[Dataset excerpts]
★ ★ ★ ★ ★ ★ ★

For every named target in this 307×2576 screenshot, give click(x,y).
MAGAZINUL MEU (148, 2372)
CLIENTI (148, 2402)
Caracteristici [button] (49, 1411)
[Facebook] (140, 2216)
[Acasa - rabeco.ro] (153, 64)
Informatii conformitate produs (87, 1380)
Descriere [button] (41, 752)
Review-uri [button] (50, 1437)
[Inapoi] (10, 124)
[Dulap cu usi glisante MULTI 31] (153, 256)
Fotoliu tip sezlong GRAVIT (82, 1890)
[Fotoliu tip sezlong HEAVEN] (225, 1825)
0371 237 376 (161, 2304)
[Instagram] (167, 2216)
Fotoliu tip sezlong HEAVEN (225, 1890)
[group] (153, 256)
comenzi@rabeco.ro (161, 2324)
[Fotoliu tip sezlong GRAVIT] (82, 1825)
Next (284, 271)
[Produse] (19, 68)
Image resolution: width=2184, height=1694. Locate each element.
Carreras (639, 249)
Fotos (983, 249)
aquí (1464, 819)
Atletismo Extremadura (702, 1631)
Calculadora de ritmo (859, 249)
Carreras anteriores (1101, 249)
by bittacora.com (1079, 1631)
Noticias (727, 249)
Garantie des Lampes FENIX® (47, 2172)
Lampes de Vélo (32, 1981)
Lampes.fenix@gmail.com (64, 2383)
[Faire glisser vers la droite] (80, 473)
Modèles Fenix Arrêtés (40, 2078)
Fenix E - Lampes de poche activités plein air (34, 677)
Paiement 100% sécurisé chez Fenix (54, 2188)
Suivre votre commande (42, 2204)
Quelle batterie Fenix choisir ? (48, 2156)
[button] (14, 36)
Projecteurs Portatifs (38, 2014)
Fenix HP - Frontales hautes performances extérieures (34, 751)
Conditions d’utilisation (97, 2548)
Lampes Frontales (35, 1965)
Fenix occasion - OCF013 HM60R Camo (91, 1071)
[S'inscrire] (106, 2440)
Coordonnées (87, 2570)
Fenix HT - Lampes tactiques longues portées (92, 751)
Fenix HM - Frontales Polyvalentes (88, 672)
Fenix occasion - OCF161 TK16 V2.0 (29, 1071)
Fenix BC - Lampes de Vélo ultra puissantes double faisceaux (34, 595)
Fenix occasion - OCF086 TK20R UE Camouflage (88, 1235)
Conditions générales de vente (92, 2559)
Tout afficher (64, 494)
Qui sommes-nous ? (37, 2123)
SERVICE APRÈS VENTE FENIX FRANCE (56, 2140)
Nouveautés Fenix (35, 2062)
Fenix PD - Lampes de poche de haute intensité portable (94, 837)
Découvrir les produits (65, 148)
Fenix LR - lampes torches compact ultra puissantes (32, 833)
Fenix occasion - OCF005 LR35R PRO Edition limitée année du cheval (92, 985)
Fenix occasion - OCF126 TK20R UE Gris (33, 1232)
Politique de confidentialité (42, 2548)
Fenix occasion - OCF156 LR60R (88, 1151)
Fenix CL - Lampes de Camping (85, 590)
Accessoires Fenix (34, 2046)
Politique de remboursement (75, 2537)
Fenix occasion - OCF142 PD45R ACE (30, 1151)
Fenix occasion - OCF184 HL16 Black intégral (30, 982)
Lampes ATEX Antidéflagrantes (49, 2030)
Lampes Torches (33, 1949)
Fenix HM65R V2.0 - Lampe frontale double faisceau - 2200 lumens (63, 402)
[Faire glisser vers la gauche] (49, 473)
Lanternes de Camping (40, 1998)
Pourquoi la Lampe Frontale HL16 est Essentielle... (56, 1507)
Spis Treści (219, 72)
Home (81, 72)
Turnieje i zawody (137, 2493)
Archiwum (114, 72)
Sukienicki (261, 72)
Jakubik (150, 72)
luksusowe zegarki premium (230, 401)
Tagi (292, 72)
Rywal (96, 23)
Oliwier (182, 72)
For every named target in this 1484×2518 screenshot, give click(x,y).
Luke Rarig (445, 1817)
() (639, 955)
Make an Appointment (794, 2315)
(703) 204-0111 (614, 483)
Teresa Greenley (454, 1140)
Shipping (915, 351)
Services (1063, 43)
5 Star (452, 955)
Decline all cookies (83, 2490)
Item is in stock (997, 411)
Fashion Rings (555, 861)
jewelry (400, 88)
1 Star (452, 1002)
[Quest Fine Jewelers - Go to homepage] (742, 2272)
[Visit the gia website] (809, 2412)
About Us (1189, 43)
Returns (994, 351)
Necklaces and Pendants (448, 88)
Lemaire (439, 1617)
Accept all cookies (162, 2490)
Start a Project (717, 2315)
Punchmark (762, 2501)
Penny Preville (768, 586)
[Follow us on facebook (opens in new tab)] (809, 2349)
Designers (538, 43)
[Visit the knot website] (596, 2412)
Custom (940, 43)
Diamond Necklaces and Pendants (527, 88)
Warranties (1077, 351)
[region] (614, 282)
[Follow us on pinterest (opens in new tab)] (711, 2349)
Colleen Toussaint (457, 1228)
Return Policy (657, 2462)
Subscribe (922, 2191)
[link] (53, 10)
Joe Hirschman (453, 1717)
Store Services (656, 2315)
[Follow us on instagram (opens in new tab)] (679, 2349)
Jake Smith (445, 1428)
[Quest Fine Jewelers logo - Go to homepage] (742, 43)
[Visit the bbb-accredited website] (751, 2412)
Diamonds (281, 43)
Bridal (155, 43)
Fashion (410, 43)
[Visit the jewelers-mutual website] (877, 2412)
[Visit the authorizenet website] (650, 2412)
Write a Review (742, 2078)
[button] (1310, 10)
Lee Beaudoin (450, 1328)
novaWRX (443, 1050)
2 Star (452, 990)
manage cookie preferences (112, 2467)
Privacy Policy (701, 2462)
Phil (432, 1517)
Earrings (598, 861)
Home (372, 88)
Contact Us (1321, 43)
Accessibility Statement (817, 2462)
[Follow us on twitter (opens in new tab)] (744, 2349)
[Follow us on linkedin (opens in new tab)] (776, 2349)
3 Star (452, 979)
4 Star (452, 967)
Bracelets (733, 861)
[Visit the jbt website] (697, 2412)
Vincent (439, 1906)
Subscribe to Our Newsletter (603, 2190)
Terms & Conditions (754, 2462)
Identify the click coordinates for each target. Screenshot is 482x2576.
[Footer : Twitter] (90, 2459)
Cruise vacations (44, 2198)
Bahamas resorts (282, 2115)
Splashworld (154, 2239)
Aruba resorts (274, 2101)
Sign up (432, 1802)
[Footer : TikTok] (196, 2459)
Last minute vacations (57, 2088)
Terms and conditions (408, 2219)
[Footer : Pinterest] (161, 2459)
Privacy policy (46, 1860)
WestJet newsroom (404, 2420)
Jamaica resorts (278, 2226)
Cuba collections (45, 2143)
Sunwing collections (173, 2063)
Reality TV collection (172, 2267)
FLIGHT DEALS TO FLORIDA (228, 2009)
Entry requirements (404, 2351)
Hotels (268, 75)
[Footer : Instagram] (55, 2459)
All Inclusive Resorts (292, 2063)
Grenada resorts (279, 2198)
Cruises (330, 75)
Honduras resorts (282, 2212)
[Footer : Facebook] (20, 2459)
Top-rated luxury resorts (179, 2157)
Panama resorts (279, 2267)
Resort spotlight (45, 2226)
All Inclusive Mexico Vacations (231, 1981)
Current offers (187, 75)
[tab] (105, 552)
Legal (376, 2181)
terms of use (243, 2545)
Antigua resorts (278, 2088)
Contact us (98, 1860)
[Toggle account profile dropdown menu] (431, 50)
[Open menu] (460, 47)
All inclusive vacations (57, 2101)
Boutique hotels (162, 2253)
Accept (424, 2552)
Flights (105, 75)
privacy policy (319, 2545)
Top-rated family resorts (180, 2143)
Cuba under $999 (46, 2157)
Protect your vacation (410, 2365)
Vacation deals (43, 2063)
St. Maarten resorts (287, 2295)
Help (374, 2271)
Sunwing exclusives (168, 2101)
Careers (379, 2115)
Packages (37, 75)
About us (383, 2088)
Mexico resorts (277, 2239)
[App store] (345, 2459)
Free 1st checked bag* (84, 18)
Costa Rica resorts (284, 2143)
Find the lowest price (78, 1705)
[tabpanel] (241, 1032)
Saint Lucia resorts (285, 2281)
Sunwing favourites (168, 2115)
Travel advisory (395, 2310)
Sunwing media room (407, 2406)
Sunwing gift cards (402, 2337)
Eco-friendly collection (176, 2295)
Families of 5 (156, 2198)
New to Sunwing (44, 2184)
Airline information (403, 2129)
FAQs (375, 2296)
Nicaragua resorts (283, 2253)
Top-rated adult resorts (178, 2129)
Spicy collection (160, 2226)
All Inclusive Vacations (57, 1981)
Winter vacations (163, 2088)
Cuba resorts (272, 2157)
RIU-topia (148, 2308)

★ ★ ★ ★ ★ ★ ★

When you reach the line with "Lampes Torches (33, 1949)" in the records above, start writing out lines exactly, and stop once the line with "5 Star (452, 955)" has been written; include nothing else.

Lampes Torches (33, 1949)
Fenix HM65R V2.0 - Lampe frontale double faisceau - 2200 lumens (63, 402)
[Faire glisser vers la gauche] (49, 473)
Lanternes de Camping (40, 1998)
Pourquoi la Lampe Frontale HL16 est Essentielle... (56, 1507)
Spis Treści (219, 72)
Home (81, 72)
Turnieje i zawody (137, 2493)
Archiwum (114, 72)
Sukienicki (261, 72)
Jakubik (150, 72)
luksusowe zegarki premium (230, 401)
Tagi (292, 72)
Rywal (96, 23)
Oliwier (182, 72)
For every named target in this 1484×2518 screenshot, give click(x,y).
Luke Rarig (445, 1817)
() (639, 955)
Make an Appointment (794, 2315)
(703) 204-0111 (614, 483)
Teresa Greenley (454, 1140)
Shipping (915, 351)
Services (1063, 43)
5 Star (452, 955)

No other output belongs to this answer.